## Try it
Set down, please, exactly the lines below that run from the line with "This screenshot has width=1280, height=597." to the line with "Given: Click the TOP SECRET credentials badge", both lines included.

___ Task input ___

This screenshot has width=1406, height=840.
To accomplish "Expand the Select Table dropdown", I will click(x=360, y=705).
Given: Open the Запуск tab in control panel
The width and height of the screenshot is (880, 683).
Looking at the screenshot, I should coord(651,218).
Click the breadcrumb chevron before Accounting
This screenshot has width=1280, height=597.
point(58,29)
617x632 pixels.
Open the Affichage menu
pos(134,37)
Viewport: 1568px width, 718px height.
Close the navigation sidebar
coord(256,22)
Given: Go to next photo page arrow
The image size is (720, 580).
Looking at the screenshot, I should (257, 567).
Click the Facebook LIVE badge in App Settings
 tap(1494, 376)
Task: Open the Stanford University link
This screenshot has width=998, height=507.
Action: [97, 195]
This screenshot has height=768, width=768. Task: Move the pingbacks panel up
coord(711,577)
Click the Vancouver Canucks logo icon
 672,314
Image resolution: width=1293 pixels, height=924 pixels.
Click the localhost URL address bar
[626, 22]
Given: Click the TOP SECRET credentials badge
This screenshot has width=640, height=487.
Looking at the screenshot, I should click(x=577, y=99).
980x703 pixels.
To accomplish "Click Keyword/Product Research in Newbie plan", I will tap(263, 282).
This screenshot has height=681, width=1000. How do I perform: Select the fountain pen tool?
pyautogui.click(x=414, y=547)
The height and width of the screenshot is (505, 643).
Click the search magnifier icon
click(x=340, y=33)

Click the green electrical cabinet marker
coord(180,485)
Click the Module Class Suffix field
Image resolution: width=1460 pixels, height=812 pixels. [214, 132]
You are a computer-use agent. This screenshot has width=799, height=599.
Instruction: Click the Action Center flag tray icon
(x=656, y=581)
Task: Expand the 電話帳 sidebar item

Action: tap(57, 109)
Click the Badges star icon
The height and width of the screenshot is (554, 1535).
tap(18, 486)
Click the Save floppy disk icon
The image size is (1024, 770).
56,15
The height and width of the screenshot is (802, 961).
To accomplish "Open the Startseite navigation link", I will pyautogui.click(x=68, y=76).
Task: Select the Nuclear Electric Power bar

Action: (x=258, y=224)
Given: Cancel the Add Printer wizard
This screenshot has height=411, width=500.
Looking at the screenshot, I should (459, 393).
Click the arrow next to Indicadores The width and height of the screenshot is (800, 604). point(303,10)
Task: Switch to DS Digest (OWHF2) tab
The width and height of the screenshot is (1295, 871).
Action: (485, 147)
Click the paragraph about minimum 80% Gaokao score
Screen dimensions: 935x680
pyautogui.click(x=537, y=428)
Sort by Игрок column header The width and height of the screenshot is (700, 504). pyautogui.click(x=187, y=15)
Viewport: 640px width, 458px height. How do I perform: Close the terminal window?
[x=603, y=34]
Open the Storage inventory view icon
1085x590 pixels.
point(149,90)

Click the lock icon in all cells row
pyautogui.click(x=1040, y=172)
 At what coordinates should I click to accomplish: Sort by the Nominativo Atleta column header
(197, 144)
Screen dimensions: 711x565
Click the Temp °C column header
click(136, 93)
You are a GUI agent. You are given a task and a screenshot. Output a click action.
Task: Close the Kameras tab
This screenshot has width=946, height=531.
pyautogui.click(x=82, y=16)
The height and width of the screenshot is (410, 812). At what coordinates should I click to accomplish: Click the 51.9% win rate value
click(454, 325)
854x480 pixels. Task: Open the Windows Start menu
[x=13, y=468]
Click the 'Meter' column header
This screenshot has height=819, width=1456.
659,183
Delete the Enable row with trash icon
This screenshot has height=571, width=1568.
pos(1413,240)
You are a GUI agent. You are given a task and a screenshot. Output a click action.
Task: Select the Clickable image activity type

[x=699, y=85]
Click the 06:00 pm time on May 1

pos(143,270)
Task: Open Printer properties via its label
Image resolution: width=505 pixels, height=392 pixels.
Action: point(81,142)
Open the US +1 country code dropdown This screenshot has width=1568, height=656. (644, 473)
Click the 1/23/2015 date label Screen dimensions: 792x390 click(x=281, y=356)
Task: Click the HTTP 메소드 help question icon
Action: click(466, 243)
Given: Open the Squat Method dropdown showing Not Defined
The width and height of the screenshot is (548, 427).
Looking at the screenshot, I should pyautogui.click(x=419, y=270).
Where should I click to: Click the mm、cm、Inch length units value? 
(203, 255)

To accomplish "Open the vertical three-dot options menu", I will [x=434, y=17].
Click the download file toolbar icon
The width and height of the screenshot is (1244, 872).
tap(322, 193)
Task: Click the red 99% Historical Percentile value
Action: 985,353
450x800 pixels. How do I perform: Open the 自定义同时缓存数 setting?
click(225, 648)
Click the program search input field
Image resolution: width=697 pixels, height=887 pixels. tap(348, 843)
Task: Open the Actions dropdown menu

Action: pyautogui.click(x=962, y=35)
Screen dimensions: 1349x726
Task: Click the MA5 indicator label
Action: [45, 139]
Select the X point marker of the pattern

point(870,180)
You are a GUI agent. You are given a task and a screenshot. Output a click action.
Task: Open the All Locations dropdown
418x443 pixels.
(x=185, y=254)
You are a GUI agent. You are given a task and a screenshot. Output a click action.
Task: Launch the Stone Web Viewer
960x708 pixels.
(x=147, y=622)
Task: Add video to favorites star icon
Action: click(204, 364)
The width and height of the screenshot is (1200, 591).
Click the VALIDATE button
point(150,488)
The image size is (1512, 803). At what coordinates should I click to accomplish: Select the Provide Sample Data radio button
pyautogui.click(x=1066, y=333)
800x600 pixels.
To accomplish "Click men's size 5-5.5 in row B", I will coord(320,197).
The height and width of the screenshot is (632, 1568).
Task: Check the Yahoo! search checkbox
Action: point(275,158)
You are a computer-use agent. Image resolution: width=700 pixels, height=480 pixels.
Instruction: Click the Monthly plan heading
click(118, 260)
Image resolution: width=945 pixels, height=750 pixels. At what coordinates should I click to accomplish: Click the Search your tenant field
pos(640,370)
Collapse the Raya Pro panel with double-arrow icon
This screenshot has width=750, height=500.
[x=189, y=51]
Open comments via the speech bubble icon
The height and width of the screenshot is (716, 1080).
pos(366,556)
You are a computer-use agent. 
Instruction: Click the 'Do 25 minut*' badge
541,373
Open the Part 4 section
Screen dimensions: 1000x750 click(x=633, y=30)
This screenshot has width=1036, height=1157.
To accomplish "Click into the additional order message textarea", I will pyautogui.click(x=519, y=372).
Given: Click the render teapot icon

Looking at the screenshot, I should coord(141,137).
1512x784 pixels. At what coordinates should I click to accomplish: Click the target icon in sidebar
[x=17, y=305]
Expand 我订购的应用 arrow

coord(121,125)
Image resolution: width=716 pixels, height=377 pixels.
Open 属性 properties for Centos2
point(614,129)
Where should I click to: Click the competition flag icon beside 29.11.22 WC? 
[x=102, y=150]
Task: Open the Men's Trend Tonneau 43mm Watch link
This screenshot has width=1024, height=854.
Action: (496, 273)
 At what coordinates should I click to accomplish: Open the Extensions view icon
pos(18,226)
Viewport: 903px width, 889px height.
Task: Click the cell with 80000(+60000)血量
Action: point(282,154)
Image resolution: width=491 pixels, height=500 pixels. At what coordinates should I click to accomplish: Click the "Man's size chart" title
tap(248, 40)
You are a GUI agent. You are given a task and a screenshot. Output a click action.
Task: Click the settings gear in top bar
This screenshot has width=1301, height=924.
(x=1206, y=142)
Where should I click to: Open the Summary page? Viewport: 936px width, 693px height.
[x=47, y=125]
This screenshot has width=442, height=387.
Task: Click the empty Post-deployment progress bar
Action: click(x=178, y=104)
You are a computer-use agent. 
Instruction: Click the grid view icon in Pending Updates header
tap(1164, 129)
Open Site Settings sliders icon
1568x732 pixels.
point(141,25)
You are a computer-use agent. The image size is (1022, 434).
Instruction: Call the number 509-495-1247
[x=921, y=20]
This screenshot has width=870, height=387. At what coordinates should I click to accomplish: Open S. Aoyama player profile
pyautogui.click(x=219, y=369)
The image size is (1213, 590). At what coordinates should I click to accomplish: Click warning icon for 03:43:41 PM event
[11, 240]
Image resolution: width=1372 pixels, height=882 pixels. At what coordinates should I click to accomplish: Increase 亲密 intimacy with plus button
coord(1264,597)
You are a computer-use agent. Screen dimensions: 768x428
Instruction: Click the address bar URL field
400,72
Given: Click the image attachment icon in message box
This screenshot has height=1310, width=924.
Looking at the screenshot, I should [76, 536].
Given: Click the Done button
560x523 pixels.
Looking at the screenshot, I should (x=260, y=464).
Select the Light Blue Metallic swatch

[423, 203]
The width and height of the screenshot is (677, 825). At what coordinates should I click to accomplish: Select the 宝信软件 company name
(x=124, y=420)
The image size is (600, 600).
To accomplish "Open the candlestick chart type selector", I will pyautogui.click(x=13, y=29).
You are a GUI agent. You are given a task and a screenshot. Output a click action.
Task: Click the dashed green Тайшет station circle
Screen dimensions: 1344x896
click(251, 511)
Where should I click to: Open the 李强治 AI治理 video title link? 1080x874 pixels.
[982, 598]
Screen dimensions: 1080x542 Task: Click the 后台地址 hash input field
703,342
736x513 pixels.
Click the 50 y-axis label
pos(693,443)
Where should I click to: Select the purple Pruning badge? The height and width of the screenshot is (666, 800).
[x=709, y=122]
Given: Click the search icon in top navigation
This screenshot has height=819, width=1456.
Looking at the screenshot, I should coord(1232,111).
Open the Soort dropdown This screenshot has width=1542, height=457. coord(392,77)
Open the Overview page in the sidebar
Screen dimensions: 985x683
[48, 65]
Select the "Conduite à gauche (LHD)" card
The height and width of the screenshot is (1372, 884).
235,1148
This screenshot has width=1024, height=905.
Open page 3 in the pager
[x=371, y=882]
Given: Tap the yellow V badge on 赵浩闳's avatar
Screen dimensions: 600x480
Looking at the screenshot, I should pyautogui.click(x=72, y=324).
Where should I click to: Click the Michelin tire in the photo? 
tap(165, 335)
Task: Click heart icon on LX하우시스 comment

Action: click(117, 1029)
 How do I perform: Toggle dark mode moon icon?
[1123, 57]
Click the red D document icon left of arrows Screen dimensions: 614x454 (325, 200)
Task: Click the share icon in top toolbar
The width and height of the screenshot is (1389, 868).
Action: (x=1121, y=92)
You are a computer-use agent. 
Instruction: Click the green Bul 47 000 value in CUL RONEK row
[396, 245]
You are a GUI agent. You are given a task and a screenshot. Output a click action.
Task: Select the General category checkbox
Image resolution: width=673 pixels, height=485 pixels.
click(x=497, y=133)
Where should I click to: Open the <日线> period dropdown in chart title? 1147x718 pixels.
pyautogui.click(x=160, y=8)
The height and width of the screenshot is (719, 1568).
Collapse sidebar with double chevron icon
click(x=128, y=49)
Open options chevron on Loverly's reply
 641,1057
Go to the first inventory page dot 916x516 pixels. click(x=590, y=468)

___

## Output for this exercise
This screenshot has width=1280, height=597.
point(58,29)
617x632 pixels.
Open the Affichage menu
pos(134,37)
Viewport: 1568px width, 718px height.
Close the navigation sidebar
coord(256,22)
Given: Go to next photo page arrow
The image size is (720, 580).
Looking at the screenshot, I should (257, 567).
Click the Facebook LIVE badge in App Settings
 tap(1494, 376)
Task: Open the Stanford University link
This screenshot has width=998, height=507.
Action: [97, 195]
This screenshot has height=768, width=768. Task: Move the pingbacks panel up
coord(711,577)
Click the Vancouver Canucks logo icon
 672,314
Image resolution: width=1293 pixels, height=924 pixels.
Click the localhost URL address bar
[626, 22]
Given: Click the TOP SECRET credentials badge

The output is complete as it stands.